In Ocotal, a vendor of flower pots had his wares set out and was sleeping in a hammock behind his wares on a busy corner of the Pan-American highway, his abode until he sells the pots he bought and brought to this corner. After that, he will go home, or perhaps he will repeat the cycle of bringing a cartload of huge flower pots from the town known for them, and selling them by the Pan American highway.

A man got on the bus from Managua to Grenada yesterday with a arm that was broken and never reset, so he had a 30 degree bend in his lower arm. The arm was wrapped in a compression bandage, but this could only cover this skin – the arm was clearly always mended at the wrong angle. He told his story, including being alone – having no parents and no family to help him through this hard time – and some passengers gave him a bit of money. On the streets, older people sometimes ask for money for food. Children sometimes point at games, begging for the money to play.

This morning, I saw a boy of about 11 or 12 with a curly mop of black hair sleepily blinking his eyes, clearly having just woken up. He was sitting on a mat of several flattened cardboard boxes in a pedestrian square in Grenada, Nicaragua. Yesterday, I noticed in the tourist centre of Granada, a boy of about 7 or 8 was napping in the midday heat, facedown on a stone step along a road in town. And a thin woman with short hair also on a stone step. These people are often picking through the trash during the day, picking out things that can be sold, such a scrap metal, and picking out food. This rather shocking work, done by the poorest people, may seem to be a third world phenomenon, but in fact in Europe, the recyclables are also picked through and sorted by people. And we need more of it: we need to discard less and recycle more, so we will need trash pickers more. We cannot all be prosperous and casually throwing things away; the earth will not sustain this dream lifestyle any more.

More than half of the North Americans in the group I recently toured Nicaragua with, left clothes and shoes behind when they left. On the surface, this appears to the generosity, but in fact it is not. Generosity depends on knowing what people need, and giving from the heart. This was dumping. Some of the people who left clothes were of a very different size that Nicaraguans, so finding the right recipient might be hard.
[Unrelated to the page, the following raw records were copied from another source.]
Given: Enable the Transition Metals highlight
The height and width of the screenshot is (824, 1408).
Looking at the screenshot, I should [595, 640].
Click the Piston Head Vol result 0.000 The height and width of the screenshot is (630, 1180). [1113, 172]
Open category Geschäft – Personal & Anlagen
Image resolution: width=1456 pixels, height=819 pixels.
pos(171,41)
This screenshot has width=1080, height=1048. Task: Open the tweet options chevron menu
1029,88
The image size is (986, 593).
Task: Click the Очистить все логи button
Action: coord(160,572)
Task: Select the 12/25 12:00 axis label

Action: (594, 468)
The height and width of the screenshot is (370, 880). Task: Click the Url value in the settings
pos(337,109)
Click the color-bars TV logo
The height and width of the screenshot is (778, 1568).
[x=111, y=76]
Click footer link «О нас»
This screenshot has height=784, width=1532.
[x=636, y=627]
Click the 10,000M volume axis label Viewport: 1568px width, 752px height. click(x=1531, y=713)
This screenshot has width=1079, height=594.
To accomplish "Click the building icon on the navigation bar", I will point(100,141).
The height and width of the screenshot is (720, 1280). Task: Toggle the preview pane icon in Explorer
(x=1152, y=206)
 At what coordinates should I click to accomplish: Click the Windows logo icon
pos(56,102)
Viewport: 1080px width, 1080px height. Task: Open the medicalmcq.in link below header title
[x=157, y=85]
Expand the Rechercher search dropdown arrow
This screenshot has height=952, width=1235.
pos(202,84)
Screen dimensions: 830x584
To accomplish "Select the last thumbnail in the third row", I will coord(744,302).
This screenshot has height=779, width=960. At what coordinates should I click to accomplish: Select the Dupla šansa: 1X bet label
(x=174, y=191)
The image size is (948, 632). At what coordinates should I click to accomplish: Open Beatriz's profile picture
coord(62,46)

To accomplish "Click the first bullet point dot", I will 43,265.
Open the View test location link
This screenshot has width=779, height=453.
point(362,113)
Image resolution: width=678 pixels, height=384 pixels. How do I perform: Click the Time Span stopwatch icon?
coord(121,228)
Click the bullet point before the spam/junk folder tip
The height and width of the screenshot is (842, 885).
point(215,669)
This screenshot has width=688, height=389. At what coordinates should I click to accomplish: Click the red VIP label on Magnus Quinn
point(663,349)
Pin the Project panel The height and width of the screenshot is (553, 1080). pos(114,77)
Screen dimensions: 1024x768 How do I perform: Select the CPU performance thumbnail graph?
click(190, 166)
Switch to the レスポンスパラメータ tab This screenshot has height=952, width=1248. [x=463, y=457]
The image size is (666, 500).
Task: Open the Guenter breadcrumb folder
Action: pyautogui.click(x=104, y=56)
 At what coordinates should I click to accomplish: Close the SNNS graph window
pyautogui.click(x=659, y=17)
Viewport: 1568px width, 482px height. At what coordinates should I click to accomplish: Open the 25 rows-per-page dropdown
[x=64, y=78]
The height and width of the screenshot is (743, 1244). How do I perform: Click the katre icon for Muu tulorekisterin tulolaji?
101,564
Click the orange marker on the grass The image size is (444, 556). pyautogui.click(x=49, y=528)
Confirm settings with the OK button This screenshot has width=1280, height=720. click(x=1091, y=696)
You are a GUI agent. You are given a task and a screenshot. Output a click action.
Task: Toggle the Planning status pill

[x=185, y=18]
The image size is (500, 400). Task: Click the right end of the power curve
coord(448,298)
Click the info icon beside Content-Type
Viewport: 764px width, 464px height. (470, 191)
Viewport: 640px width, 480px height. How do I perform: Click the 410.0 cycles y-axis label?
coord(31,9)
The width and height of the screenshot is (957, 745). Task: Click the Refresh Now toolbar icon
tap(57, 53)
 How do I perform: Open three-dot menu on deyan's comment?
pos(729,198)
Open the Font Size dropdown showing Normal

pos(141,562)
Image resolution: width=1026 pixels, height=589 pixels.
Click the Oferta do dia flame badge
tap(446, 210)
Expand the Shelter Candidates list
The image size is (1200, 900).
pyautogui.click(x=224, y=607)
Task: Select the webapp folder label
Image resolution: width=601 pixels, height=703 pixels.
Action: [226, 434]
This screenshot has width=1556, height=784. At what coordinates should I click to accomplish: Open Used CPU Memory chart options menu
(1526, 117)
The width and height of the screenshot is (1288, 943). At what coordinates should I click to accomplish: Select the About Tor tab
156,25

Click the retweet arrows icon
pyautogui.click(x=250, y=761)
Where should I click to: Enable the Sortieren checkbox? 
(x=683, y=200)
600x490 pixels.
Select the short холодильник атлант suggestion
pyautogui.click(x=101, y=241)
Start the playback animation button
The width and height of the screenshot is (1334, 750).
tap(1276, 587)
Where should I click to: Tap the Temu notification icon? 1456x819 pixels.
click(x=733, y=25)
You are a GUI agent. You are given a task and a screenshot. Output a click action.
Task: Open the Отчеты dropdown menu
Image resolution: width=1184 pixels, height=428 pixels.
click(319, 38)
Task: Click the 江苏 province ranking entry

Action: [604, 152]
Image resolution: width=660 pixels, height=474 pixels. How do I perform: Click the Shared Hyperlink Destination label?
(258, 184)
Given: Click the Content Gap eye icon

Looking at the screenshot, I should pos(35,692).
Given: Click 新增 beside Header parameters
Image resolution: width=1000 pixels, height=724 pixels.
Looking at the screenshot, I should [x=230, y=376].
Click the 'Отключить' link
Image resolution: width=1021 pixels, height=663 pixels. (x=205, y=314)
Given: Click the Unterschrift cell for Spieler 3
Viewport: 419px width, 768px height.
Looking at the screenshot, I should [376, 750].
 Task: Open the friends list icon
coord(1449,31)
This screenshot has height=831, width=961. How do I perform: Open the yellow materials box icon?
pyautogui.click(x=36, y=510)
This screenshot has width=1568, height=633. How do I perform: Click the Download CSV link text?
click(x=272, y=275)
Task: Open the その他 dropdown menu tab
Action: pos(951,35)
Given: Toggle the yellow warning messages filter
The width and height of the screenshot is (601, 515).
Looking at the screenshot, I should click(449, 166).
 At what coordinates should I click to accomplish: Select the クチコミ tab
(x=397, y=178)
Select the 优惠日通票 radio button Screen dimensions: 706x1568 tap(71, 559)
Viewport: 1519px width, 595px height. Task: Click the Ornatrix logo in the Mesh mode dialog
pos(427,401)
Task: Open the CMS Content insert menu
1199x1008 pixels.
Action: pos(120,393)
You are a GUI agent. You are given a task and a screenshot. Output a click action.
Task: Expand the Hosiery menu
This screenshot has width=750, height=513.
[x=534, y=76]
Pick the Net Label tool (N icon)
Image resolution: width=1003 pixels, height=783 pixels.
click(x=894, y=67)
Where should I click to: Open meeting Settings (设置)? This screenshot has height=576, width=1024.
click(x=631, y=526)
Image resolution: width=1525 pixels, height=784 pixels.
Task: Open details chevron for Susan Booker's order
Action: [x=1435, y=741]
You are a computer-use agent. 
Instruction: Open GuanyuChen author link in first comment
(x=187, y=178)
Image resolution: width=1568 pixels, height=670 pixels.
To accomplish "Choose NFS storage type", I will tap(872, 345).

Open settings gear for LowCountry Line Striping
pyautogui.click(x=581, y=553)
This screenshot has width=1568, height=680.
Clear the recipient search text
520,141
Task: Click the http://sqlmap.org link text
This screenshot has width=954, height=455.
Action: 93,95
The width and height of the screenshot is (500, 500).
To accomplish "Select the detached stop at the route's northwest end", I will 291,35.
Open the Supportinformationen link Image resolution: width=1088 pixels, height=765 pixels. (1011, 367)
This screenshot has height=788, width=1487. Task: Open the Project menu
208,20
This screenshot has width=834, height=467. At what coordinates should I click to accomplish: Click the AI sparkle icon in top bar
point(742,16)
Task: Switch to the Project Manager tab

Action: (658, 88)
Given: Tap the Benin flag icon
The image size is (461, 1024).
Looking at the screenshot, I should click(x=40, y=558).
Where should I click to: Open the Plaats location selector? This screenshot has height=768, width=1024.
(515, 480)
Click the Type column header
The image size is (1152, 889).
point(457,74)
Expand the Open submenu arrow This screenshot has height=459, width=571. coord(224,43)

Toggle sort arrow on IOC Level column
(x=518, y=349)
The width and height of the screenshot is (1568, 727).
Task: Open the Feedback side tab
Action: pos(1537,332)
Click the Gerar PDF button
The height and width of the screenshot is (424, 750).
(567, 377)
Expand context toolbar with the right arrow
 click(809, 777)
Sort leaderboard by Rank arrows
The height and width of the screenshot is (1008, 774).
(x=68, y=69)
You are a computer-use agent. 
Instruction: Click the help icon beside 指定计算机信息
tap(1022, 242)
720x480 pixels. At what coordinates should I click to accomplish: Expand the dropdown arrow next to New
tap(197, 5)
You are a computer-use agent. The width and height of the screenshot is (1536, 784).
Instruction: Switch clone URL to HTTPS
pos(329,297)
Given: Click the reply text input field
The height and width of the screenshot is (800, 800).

But dumping clothes says they are of no value. It says the person dumping either didn´t need them or can replace them easily. This indicates that clothes are too cheap in North America. I say this because some of the clothes dumped were made of cotton – a crop grown with huge amounts of pesticides and water, making it very costly in terms of environmental resources. They were sewn by skilled worked, possibly in a sweat shop such as those plentiful in parts of Nicaragua. These workers were presumably not paid adequately, as, if they had been, the clothes would not be cheap enough to dump without a thought. And, finally, dumping clothes (not giving them) is almost a sign of disrespect : assuming people here locally will make use of what the North Americans don´t want any more. That it is true that the oversized clothes will probably be re-sized, that the cotton is great for this hot climate, and that people indeed probably have so little a free shirt is welcome, does not take away from the fact that dumping clothes demonstrates the inequality in this world without addressing it.